Further work is needed to explore application of in silico tools in chemical risk assessment. This will allow to use currently available databases comprising vast amount of physicochemical and toxicological data and validate the available predictive models to reduce animal use. In addition, it will provide the opportunity to explore the applicability domain of the predictive methods and their degree of specificity. It can be foreseen that the domain of applicability of such tools will be encompassing human health, animal health, and ecological risk assessment.

Development of a framework for systematic and harmonised approach for the use of in silico tools (SAR, QSAR, read-across) is recommended. It is proposed to further explore their use as potential tools to 1. support the hazard identification of genotoxic compounds by building batteries of models based on structural alerts, toxicity data and existing databases, 2. design physiologically-based models, 3. elucidate the mode of action (including toxicity pathways) for the prioritisation of chemicals. A key aspect of these applications is the need to compare the currently available (Q)SAR tools in a transparent way to allow optimisation and calibration of the models.

Further development is proposed for the read-across methodologies in terms of further investigations into their use in the hazard assessment of chemicals, particularly to integrate (Q)SAR and physicochemical properties with TK and TD data (potency estimates, AOP) using specific chemicals as case studies for „proof of concept‟. This can also be useful to explore category-approaches for prioritisation of chemicals, especially for data-poor substances (e.g. flavourings, emerging contaminants…) using for example the OECD QSAR toolbox or the ADMET-SAR tool.
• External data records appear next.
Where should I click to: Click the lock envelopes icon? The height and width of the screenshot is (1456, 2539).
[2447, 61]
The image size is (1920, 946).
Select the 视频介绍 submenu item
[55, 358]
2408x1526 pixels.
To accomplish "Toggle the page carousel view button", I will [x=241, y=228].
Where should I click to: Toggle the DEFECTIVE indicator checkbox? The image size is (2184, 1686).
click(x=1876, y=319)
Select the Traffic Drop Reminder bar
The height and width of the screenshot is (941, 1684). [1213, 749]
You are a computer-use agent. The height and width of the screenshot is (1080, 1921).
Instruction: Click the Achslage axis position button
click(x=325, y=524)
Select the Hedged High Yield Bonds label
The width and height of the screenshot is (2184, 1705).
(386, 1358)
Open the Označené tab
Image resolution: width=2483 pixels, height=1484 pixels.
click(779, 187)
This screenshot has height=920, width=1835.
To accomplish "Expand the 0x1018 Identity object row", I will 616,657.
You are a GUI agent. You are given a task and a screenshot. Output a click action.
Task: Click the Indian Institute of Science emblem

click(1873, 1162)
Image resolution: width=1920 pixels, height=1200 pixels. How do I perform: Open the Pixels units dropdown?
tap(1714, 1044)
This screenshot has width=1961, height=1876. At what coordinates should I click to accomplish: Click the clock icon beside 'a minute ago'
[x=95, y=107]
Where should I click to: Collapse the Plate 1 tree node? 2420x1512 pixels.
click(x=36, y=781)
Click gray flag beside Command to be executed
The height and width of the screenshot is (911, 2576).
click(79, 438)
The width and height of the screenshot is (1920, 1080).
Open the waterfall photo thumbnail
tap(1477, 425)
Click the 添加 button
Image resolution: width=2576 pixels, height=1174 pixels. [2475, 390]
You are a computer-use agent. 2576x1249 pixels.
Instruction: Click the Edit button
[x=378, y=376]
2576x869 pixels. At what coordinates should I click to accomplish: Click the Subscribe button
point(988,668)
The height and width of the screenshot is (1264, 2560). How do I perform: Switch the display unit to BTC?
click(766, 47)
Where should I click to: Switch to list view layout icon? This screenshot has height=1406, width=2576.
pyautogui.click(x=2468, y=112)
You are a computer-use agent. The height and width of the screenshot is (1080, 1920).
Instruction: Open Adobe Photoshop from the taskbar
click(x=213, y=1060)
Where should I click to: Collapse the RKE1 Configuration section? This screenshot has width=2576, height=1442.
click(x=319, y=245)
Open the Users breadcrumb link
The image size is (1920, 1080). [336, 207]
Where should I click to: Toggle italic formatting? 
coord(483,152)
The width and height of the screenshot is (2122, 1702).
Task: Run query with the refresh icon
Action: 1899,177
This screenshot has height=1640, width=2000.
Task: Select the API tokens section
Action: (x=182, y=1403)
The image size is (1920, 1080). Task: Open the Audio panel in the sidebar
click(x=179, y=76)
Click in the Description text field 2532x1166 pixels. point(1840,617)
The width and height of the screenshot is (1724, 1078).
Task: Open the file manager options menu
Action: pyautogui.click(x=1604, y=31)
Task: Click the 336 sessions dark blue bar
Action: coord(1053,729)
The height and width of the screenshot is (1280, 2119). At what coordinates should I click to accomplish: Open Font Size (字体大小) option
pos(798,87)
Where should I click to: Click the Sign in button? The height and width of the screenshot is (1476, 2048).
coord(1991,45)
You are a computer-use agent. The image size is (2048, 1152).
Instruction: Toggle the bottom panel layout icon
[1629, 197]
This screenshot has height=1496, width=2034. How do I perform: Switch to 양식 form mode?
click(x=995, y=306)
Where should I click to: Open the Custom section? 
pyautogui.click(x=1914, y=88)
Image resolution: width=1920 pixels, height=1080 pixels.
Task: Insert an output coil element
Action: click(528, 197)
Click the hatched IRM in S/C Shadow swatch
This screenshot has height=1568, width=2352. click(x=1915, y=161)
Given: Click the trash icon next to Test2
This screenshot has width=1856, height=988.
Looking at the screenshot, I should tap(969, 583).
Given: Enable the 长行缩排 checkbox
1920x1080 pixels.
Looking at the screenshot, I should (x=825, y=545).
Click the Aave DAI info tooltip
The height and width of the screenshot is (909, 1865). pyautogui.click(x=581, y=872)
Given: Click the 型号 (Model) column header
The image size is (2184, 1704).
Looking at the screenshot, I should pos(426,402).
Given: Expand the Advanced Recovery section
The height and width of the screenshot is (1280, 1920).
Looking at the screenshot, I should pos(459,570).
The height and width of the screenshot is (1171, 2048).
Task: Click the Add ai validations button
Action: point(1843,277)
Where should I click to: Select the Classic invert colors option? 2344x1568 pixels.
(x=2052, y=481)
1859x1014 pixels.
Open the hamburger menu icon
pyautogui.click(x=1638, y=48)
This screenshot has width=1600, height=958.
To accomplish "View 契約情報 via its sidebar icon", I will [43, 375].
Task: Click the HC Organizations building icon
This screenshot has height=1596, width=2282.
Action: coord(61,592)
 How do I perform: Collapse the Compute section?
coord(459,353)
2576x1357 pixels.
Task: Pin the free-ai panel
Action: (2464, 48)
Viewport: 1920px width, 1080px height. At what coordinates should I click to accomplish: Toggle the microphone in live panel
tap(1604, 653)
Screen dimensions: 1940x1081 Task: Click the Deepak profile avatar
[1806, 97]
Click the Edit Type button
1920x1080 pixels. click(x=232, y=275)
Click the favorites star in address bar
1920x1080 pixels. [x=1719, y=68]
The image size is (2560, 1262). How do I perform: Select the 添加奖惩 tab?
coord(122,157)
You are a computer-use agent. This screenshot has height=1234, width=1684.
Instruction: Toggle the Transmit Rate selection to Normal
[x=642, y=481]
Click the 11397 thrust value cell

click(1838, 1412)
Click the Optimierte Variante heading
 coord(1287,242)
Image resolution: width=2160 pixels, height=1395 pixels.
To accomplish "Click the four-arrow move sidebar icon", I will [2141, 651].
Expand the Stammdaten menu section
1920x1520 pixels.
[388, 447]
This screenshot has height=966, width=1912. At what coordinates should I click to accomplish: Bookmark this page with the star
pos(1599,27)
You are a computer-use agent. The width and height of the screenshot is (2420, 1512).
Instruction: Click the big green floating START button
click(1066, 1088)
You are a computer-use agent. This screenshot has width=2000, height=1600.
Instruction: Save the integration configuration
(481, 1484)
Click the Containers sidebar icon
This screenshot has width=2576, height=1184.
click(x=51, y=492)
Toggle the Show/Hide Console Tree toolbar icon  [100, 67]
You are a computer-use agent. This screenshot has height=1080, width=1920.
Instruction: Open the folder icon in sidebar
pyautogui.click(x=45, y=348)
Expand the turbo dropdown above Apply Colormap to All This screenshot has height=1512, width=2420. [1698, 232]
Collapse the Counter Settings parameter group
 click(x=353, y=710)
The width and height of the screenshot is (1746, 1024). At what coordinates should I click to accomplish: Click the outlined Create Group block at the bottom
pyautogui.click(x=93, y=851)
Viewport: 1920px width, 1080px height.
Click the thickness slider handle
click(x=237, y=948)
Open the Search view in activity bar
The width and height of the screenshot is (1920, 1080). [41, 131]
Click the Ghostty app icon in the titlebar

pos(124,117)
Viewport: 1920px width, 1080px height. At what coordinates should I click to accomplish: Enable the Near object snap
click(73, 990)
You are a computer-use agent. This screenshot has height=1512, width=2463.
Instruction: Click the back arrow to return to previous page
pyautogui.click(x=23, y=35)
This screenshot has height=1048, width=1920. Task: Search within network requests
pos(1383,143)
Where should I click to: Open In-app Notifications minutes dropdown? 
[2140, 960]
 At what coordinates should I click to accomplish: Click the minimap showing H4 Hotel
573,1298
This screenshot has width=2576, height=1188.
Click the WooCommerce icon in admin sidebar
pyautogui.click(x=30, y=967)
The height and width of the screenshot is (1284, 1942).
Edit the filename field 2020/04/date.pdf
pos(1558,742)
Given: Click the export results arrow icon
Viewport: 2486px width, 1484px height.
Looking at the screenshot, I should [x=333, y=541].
Potential refinements of the TTC approach for hazard assessment have been previously discussed by the Scientific Committee of EFSA in their recent TTC opinion (EFSA SC, 2012). The key recommendations can be highlighted as: 1. Re-evaluation and update of the Kramer classes and toxicological databases to improve accuracy, applicability, and availability of in silico models. 2. Development and refinement of models for the prediction of TK (bioaccumulation in humans, and quantitative simulation of metabolite degradation/formation) and TD (genotoxic potential, carcinogenic potency) with, as far as possible, an understanding of MoA.